Give as a JSON list of strings the part of the data that opens with the line containing "Find the location of a particular element." and closes with the line containing "strategies-icon: ⋮▮ is", one string per line, blank lines left out. Leave the pictures out.

PROVIDED INFORMATION
= = = =
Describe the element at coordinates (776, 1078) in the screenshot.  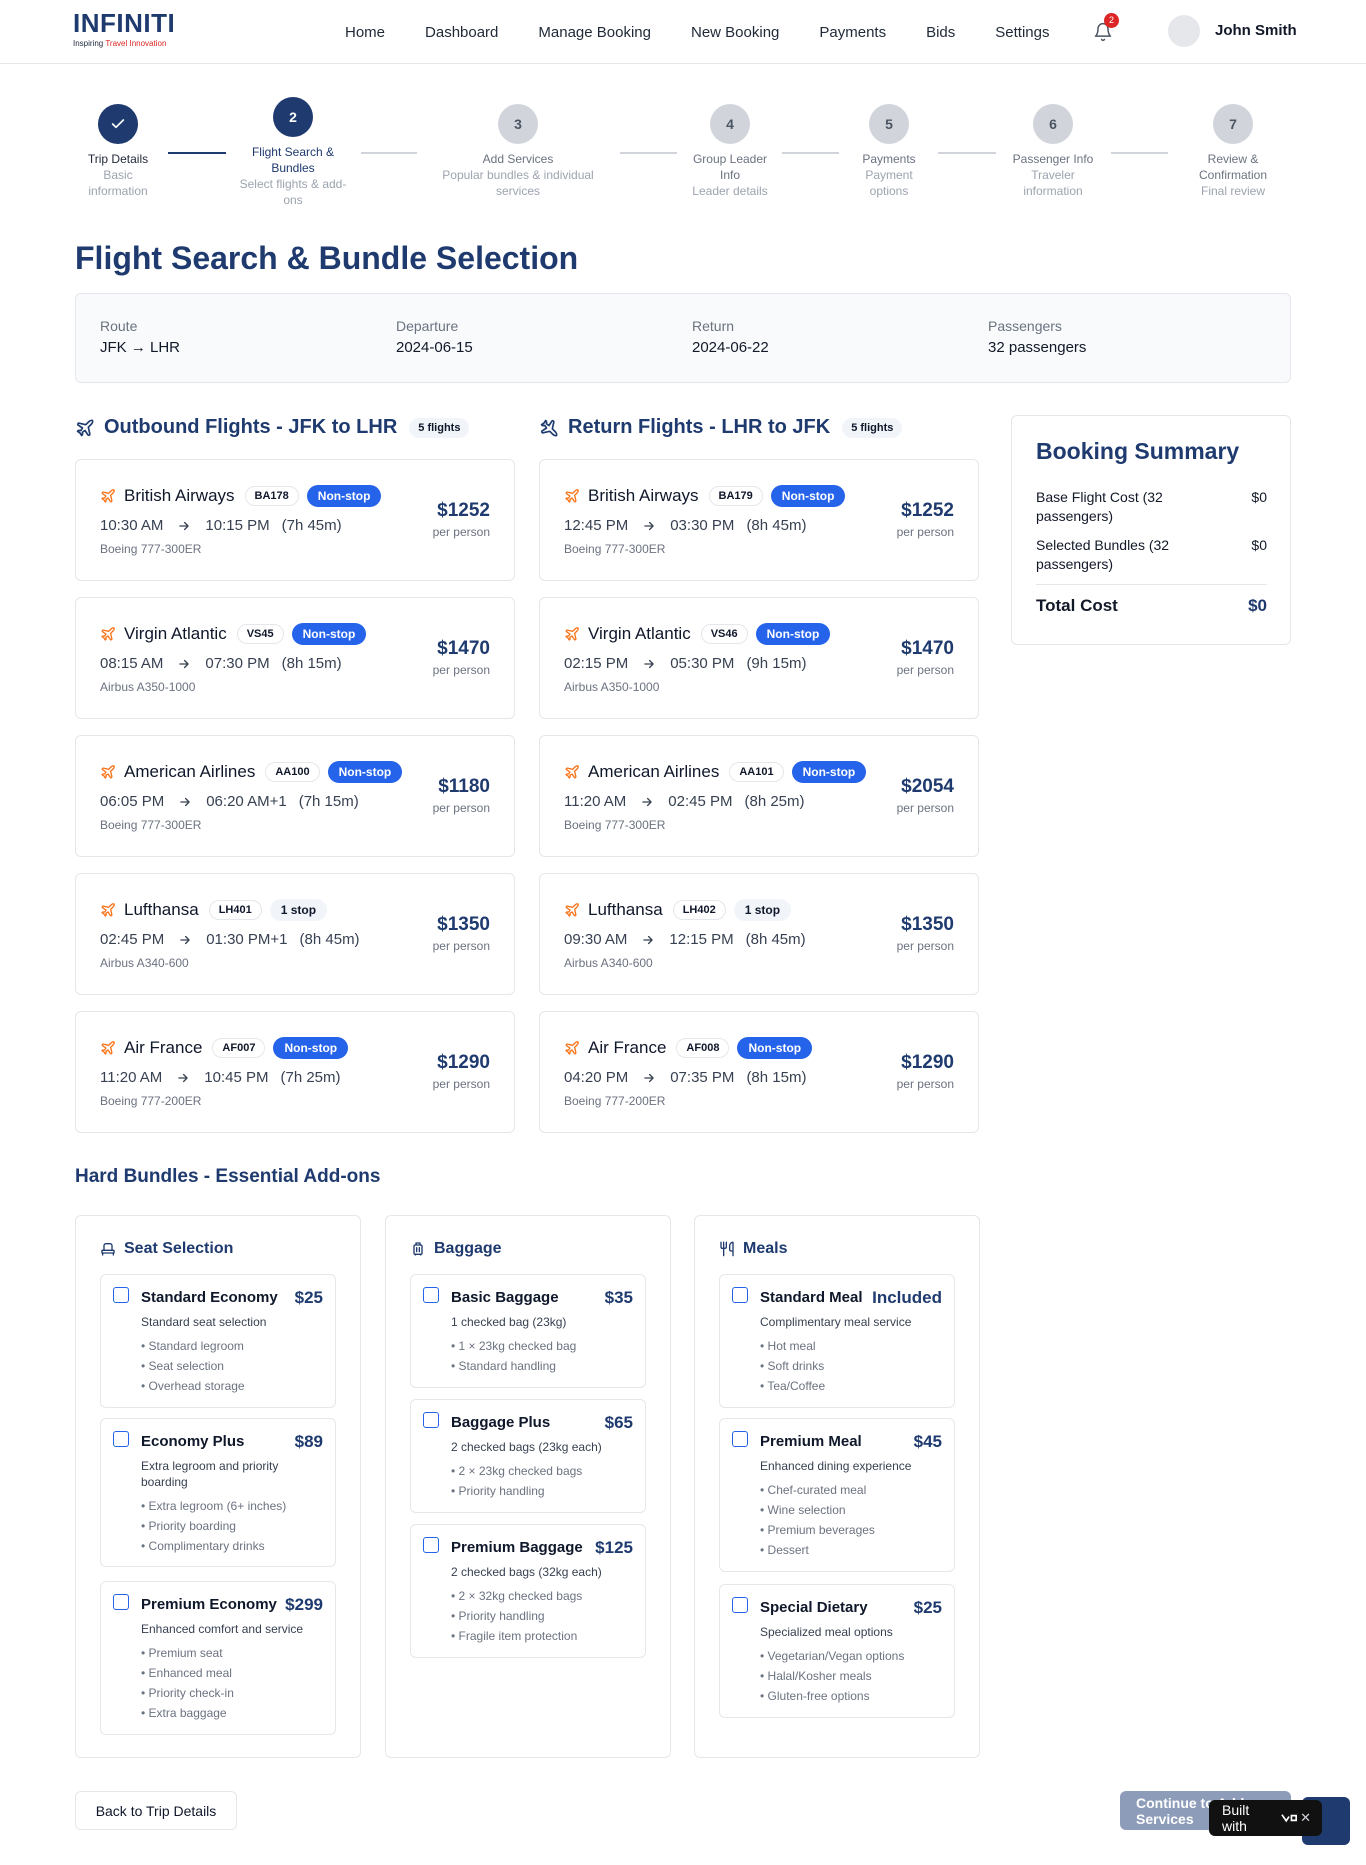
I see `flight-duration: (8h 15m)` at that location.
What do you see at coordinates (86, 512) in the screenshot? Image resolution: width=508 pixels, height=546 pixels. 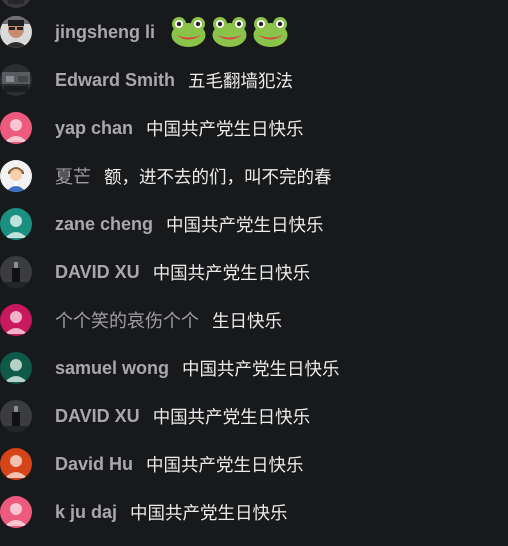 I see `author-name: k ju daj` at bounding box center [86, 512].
= = = =
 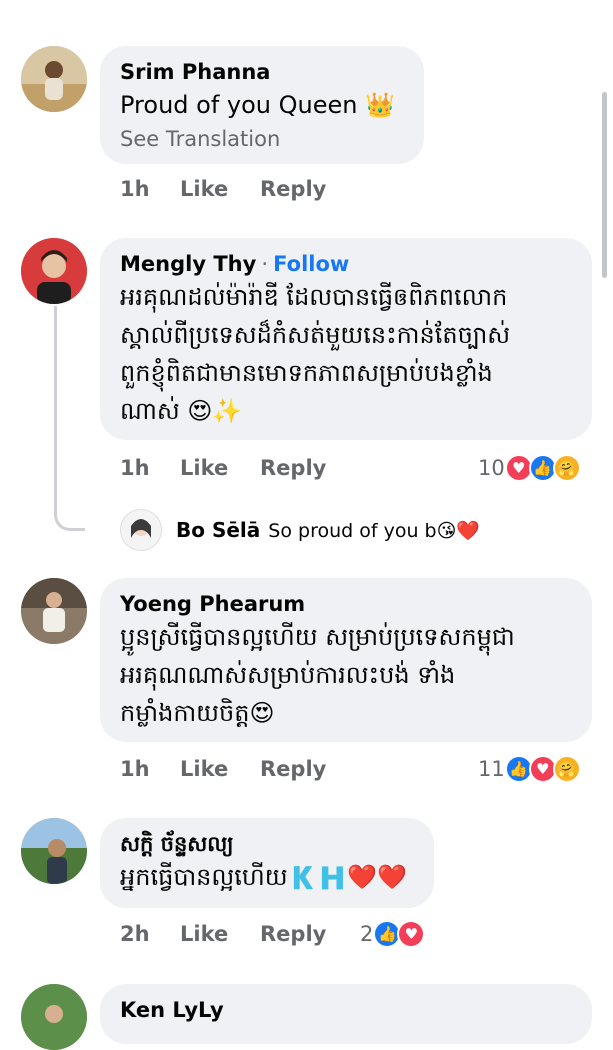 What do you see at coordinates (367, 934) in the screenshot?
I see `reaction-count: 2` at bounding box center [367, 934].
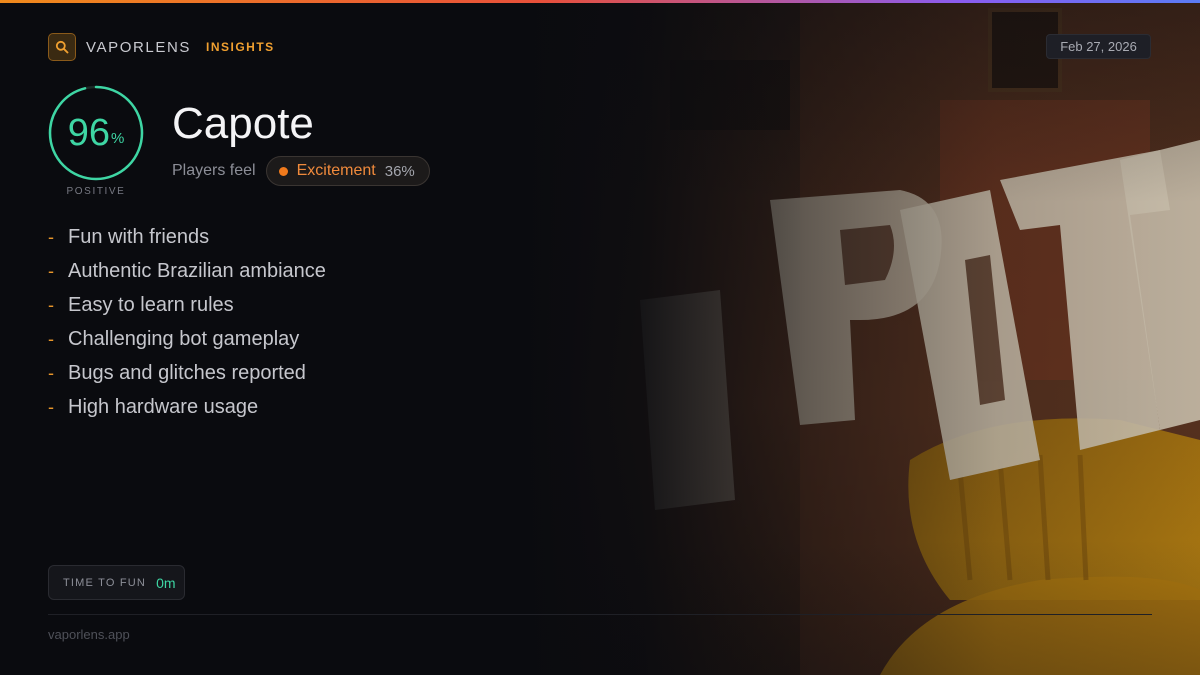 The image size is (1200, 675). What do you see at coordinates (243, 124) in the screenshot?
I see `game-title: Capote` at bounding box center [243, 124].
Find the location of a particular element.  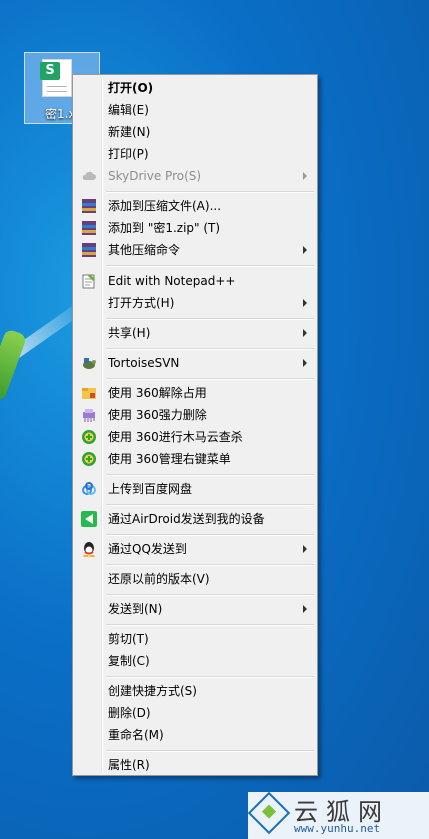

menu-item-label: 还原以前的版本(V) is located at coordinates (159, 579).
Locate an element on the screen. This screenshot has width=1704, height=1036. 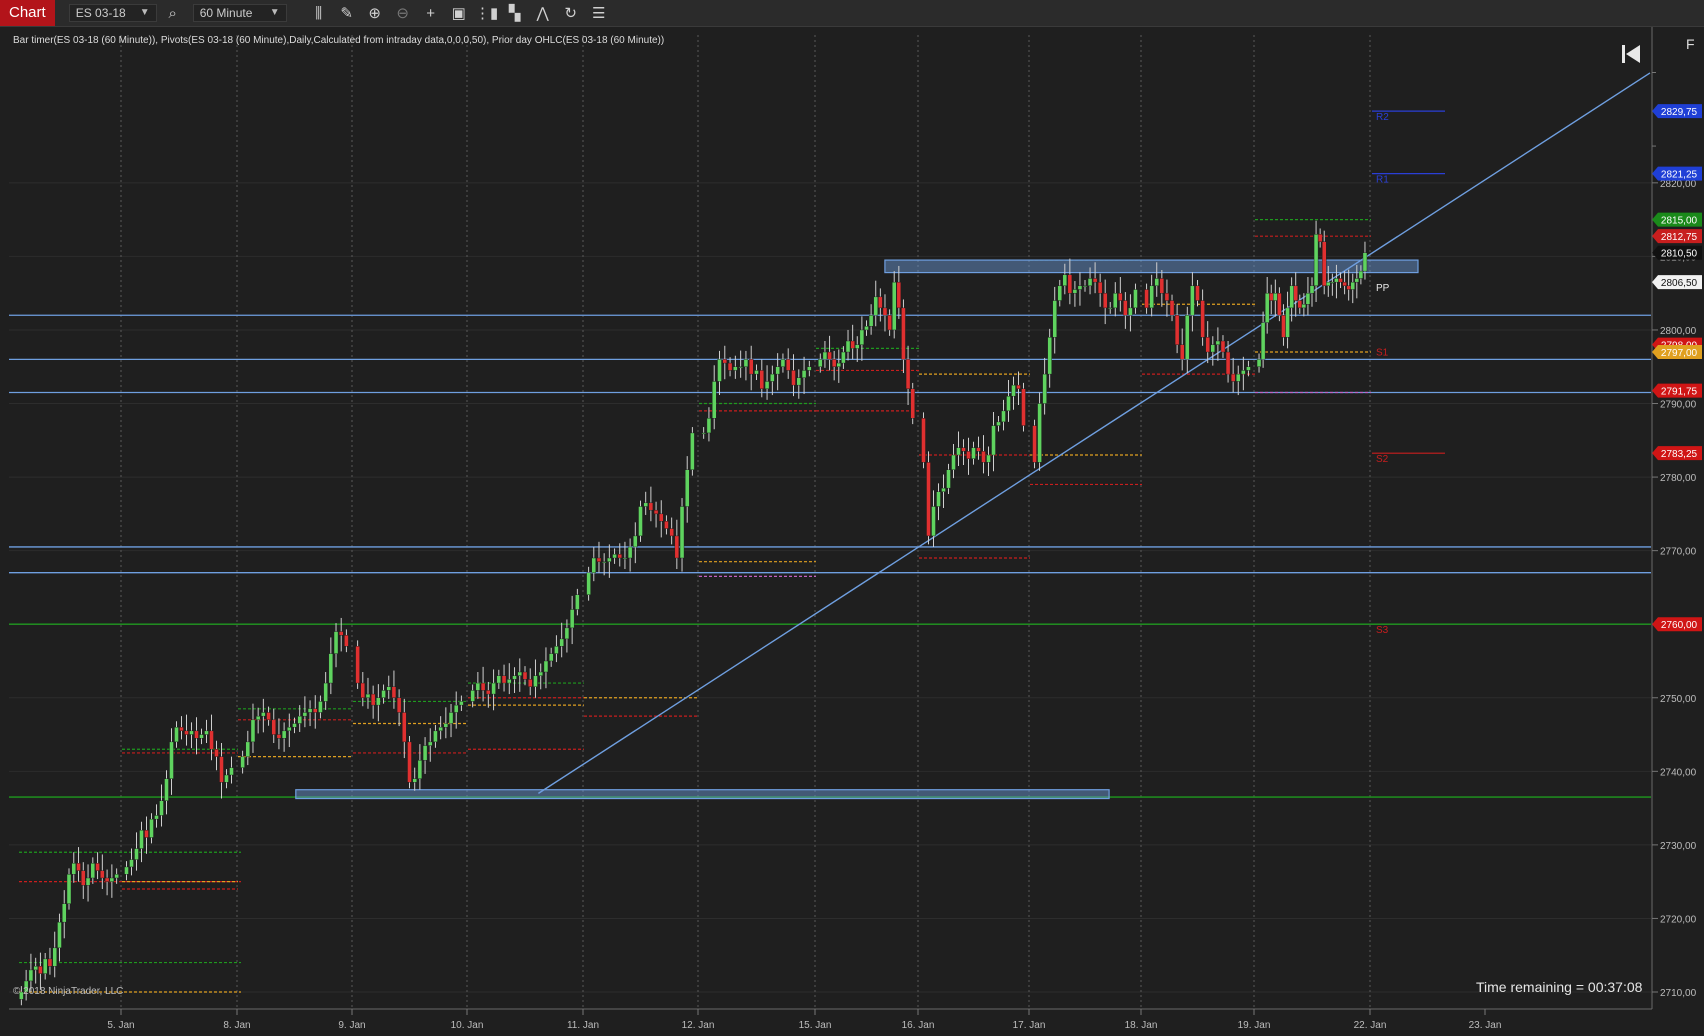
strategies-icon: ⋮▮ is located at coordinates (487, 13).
= = = =
RESPONSE
[
  "Find the location of a particular element.  ",
  "menu-item-label: 还原以前的版本(V) is located at coordinates (159, 579).",
  "Locate an element on the screen. This screenshot has width=1704, height=1036. ",
  "strategies-icon: ⋮▮ is located at coordinates (487, 13)."
]